目的观察兔脑血管痉挛（CVS）后基底动脉病理学改变、p38MAPK的表达及其抑制剂SB203580对脑血管痉挛的影响,以探讨蛛网膜下腔出血（SAH）后CVS细胞信号通路转导机制。方法①采用二次枕大池注血建立兔CVS模型。②采用免疫组织化学技术动态观察兔基底动脉血管壁组织病理改变,观察使用SB203580干预后对病理学改变的影响。结果①SAH组基底动脉管腔狭窄,以SAH后7d时为最重;SAH＋SB203580组和对照组无明显差异,其与同时段的SAH组比较血管变化明显减轻。②应用p38MAPK特异性抑制剂的SB203580组兔脑基底动脉狭窄改善,TUNEL染色阳性内皮细胞与SAH组相比下降,有显著差异,同时病理检查显示基底动脉管壁增厚、内皮细胞凋亡样改变减轻,对照组与SB203580组比较差异不明显。结论①p38MAPK信号转导通路引起血管内皮细胞的凋亡,是参与形成CVS机制之一。

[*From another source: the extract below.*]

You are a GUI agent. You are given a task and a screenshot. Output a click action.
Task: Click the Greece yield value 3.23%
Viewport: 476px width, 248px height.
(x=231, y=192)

②p38MAPK抑制剂SB203580可以缓解血管内皮细胞的凋亡,有效缓解CVS。

英文摘要：

Objective To observe the pathological changes in the basilar arteries after cerebral vasospasm （CVS） and the effect of its inhibitor,SB203580 on CVS and p38MAPK expression in rabbits in order to explore signal pathway mechanism in CVS after subarachnoid hemorrhage （SAH）.Methods The model of CVS after SAH was established in the rabbits.The pathological changes and the expression of p38MAPK in the basilar arteries of the rabbits were determined respectively by immunohistochemical techniques.The effects of SB203580 on CVS and pathological changes were observed.Results The lumens of the basilar arteries became narrow and their vascular walls were infiltrated into by apoptosis cells in SAH group,where the most significant changes in the basilar arteries were found 7 days after SAH.The change in the basilar arteries of SAH＋SB203580 group was significantly alleviated compared to that of SAH group.Basilar arteries in SAH group and DMSO group were narrower compared with control group.The upregulation of P38MAPK was detected and lots of positive cells which was in brown on the vascular wall.Apoptotic-like changes such as condensation of cytoplasm,positive staining of TUNEL protein were observed in VECs in SAH group compared with Control group.The SAH group had differences when it compared with control group.There was no difference between the SAH group and DMSO group.In the treatment group,SP600125 significantly ameliorated the pathological changes including thickness of arterial wall,degeneration and necrosis of endothelial cells （P0.05） when compared with SAH group.Conclusion p38MAPK signal pathway regulates immune is one of mechanism producing CVS.P38MAPK inhibitor,SB203580 may regulate apoptosis of vessel walls and effectively alleviate CVS after SAH in the rabbits.